Source data
*** Begin section ***
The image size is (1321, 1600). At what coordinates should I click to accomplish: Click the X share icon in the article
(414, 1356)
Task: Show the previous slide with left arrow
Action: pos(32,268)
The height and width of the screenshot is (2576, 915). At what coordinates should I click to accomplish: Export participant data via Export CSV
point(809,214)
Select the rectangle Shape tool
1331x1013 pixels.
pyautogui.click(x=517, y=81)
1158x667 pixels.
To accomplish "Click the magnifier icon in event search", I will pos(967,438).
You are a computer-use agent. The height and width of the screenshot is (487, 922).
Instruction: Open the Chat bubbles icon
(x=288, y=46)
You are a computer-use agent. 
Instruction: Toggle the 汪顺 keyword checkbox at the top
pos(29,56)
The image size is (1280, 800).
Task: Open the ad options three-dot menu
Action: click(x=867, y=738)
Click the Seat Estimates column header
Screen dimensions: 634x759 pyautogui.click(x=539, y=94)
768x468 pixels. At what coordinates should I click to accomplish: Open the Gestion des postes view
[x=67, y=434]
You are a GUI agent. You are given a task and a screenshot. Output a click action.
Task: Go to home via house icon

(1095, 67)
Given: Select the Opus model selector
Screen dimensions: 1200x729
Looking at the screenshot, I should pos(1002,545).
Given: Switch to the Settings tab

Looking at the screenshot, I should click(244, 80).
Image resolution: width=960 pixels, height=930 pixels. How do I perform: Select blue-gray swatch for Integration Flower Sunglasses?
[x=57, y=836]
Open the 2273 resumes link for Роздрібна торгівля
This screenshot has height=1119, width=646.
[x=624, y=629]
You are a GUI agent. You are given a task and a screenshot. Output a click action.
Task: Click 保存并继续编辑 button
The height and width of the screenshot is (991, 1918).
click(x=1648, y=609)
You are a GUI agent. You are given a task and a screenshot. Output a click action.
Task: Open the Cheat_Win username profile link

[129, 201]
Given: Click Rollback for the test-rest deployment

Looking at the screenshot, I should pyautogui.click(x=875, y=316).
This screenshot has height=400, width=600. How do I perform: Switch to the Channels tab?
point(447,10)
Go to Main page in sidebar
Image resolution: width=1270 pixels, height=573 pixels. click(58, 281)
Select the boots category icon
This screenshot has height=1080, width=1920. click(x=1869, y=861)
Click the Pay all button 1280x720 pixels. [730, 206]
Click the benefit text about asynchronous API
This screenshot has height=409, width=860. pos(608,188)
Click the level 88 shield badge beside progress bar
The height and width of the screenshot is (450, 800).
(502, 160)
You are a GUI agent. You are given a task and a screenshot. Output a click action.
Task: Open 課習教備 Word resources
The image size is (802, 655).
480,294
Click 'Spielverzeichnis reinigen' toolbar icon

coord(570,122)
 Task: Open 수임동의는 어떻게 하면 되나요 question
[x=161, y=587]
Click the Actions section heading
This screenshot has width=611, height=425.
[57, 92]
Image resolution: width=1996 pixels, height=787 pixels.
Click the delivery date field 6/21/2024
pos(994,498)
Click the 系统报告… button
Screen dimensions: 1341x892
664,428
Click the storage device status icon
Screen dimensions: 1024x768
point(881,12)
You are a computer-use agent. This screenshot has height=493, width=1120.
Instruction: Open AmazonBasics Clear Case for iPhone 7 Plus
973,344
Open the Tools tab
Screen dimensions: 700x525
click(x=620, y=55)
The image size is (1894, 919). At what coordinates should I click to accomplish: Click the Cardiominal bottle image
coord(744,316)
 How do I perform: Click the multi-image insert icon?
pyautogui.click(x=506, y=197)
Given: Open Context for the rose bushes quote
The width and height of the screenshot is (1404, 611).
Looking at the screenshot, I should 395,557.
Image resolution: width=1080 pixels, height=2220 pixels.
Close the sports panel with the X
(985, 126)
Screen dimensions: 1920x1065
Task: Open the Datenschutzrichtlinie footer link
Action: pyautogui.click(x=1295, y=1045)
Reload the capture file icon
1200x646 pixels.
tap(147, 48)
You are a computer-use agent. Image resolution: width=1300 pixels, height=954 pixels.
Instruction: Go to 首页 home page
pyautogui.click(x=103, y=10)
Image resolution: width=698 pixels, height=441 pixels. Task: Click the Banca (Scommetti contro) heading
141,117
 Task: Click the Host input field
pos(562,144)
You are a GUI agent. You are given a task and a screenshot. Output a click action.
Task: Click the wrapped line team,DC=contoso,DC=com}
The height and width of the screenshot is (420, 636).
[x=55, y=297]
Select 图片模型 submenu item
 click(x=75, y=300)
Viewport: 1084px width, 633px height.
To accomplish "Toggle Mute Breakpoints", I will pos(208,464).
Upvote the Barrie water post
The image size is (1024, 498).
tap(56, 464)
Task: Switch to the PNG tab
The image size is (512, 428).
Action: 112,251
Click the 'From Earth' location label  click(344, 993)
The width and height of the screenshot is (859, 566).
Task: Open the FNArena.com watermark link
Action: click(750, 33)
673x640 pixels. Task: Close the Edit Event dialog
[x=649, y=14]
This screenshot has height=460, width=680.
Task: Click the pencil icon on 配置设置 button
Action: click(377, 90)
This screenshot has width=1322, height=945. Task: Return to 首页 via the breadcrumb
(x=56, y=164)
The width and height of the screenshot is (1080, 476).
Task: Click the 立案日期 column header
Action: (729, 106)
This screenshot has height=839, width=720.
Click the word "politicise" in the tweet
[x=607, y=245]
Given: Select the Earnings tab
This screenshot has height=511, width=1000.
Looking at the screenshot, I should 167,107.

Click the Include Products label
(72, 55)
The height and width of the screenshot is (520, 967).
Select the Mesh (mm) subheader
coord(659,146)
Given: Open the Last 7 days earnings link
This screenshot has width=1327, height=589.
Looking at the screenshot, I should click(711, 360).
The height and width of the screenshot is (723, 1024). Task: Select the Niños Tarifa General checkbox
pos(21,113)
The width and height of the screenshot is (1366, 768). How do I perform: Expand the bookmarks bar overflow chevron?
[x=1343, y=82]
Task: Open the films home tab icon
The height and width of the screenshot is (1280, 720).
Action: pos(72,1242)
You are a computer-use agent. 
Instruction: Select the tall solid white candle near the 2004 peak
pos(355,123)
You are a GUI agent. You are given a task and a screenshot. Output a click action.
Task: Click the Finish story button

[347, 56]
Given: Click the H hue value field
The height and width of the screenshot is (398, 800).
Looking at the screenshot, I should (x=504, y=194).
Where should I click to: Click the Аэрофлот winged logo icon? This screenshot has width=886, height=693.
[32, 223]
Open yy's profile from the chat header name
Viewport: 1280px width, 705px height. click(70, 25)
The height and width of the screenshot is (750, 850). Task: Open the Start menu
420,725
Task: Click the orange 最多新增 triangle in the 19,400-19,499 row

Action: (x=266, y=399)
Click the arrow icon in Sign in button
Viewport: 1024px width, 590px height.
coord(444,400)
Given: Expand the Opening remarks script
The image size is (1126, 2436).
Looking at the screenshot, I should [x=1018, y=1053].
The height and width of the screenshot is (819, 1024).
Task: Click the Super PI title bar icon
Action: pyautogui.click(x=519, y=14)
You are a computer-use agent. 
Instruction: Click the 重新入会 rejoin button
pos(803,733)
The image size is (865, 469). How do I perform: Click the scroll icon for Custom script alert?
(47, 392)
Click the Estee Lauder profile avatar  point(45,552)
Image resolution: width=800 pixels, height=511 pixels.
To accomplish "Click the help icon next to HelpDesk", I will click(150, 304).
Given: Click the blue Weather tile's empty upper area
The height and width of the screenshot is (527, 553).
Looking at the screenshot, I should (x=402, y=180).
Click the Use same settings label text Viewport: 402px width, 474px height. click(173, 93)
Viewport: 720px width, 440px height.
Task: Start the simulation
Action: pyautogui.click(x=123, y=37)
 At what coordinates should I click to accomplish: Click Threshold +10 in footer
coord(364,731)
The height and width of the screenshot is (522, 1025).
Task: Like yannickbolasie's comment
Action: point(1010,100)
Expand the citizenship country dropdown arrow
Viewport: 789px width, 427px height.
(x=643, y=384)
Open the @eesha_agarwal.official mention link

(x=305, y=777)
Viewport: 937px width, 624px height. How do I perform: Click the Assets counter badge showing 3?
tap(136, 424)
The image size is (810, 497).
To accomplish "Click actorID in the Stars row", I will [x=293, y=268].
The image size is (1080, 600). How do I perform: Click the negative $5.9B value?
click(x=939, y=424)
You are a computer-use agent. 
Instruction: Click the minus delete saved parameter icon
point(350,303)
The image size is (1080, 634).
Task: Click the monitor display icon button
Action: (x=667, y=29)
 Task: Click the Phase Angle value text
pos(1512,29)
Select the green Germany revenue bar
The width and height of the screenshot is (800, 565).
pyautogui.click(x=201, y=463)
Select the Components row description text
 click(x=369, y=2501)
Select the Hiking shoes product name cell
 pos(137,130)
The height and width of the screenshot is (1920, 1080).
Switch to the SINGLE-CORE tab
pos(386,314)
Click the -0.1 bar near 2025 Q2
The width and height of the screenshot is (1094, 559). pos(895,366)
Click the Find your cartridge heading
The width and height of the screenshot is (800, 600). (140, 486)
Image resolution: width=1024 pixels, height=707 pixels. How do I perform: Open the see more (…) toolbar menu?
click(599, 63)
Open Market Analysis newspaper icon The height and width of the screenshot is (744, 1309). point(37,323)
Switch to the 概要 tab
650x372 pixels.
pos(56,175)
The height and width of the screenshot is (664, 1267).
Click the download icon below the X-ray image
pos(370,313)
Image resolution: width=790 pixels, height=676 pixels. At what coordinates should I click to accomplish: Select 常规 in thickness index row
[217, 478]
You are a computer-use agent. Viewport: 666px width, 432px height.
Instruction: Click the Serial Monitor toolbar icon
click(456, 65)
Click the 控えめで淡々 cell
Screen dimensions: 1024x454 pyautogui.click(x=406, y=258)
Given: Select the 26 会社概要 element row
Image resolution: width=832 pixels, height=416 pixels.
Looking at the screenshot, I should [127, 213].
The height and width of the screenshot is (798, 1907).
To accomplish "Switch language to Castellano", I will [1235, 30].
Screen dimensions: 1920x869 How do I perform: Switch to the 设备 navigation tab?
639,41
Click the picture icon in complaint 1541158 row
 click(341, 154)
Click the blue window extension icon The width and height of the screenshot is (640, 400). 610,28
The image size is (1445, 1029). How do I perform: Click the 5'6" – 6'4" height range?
*** End section ***
Among the records above, a stretch begins at the line containing "You are a computer-use agent. Viewport: 666px" and ends at the line containing "Click the blue window". Restate that stretch word for word, and nothing else.

## Response to this exercise
You are a computer-use agent. Viewport: 666px width, 432px height.
Instruction: Click the Serial Monitor toolbar icon
click(456, 65)
Click the 控えめで淡々 cell
Screen dimensions: 1024x454 pyautogui.click(x=406, y=258)
Given: Select the 26 会社概要 element row
Image resolution: width=832 pixels, height=416 pixels.
Looking at the screenshot, I should [127, 213].
The height and width of the screenshot is (798, 1907).
To accomplish "Switch language to Castellano", I will [1235, 30].
Screen dimensions: 1920x869 How do I perform: Switch to the 设备 navigation tab?
639,41
Click the picture icon in complaint 1541158 row
 click(341, 154)
Click the blue window extension icon The width and height of the screenshot is (640, 400). 610,28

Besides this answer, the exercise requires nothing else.